O objetivo, segundo coordenadores, é mostrar que eles não aprovam a decisão de fechar o estabelecimento de ensino. O ato contou com o apoio de professores de outras seis escolas também ameaçadas de fechamento.
A pouca demanda foi um dos motivos apontados por Ivani Marchesi para justificar a não aceitação de matrículas para o 2º ano do ensino básico, o que leva a escola a encerrar suas atividades em 2013. Para o gerente de negócios Adriano Faustino, 38, morador no Residencial Nova Franca e um dos líderes do movimento, a dirigente estaria “faltando com a verdade”. “O País precisa de educação. Sou de Ribeirão (Preto), estou morando em Franca há pouco mais de um ano e tive grande dificuldade para matricular meu filho aqui. Falar que esta é uma escola que não tem demanda, é uma inverdade. Não procede o que ela está alegando. Parece mais uma briga política”, disse.

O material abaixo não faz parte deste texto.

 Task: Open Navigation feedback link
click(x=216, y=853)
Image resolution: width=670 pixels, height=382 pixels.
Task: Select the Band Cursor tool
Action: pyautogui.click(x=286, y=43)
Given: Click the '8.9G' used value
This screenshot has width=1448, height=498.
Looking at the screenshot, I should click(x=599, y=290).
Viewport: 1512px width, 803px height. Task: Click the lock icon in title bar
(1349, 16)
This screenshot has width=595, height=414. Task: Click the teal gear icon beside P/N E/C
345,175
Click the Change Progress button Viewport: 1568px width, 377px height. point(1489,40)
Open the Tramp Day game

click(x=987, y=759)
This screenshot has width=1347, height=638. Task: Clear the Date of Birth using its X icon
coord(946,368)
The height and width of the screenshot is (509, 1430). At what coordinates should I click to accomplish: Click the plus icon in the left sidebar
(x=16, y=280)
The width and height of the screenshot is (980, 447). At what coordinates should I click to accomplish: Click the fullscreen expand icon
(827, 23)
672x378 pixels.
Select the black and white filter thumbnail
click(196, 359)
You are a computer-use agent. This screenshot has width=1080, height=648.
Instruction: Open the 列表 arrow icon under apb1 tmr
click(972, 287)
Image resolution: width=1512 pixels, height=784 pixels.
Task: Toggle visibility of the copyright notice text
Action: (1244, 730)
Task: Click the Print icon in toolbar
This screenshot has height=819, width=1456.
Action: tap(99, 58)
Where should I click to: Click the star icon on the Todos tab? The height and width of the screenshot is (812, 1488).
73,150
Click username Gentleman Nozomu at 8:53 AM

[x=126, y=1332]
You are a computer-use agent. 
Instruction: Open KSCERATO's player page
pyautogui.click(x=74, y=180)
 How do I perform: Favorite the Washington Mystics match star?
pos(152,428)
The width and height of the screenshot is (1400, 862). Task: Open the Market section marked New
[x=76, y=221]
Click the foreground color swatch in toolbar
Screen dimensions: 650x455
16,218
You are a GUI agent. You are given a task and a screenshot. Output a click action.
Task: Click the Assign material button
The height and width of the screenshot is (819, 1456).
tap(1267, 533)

O coordenador da “Caetano Petráglia”, professor Fábio Barbosa Martins, 62, há 12 anos trabalhando na unidade, disse que recebeu a notícia do fechamento com muita tristeza e classificou a decisão de fechar outras seis como “um absurdo”. “Há demanda, há crianças. Tem muita gente querendo se matricular e a concorrência aqui é grande. Ela (dirigente regional de ensino, Ivani Marchesi) está querendo realizar a municipalização do ensino, mas só o prefeito (Sidnei Rocha) pode realizar. E ele não se manifestou”, desabafou Martins.